O impudor dos recém-promovidos- na política, nas artes, na cultura, na ciência, na finança, na administração- revela-se insaciável.
A comunicação social, sobretudo as televisões e as revistas sociais, ensandeceram-nos, ensandeceram-se irremediavelmente. O conceito de que só existe quem aparece (nelas) fez-se dogma e objectivo de existência. Vende-se a alma por um destaque nos media, seduzem-se (ou perseguem-se) jornalistas, provocam-se ( ou ficcionam-se) acontecimentos para o conseguir.
A intimidade, o recato, tranformam-se em negócio. A vida privada é exposta, a liberdade hipotecada, o corpo comercializado, as convicções vendidas.

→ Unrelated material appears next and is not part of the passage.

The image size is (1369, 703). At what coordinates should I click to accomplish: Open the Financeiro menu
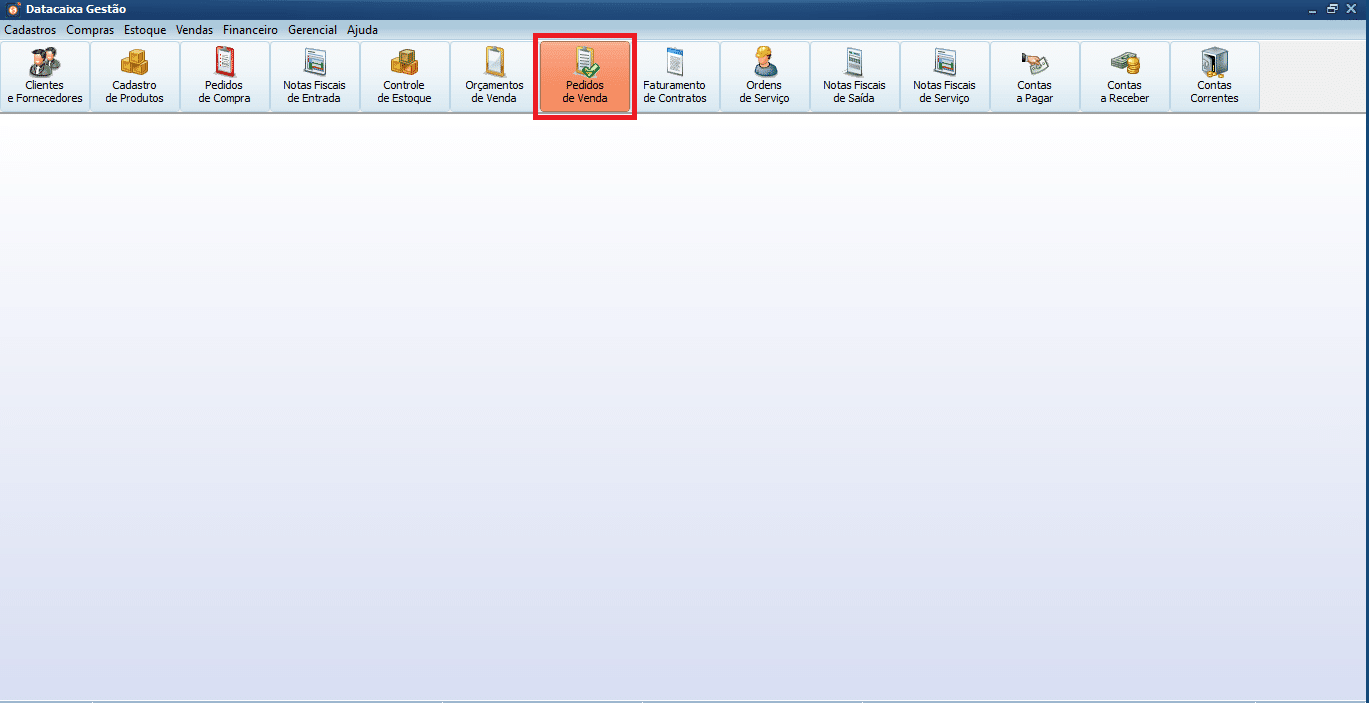click(x=250, y=30)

As cenas mais abjectas que presenciei foram feitas por pessoas para ganhar evidência. Vi políticos famosos a entregarem nos jornais entrevistas a si- fabricadas por si; autores de nomeada apresentarem recensões de críticos estrangeiros- inexistentes; jovens cançonetistas e actores horizontalizarem-se por uma notícia, uma foto, um local.
Os que dizem que «quem não aparece desaparece» deviam saber, igualmente, que «quem não aparece não aborrece». Tornou-se, na verdade, um fastio mortal ver quotidianamente (servilmente) os mesmos propagandistas do oportunismo, da mistificação, a abarrotarem éticas insufláveis, democracias instantâneas, visibilidades coloridas- e a somar contas bancárias em engorda secreta.
O tempo que nos resta não passa de um reality show transmitido em directo, em vertigem, entre ritmos, aplausos, orgias, entusiasmos fingidos por figurantes (mal) pagos por emissão."
É um texto em que vale a pena pensar.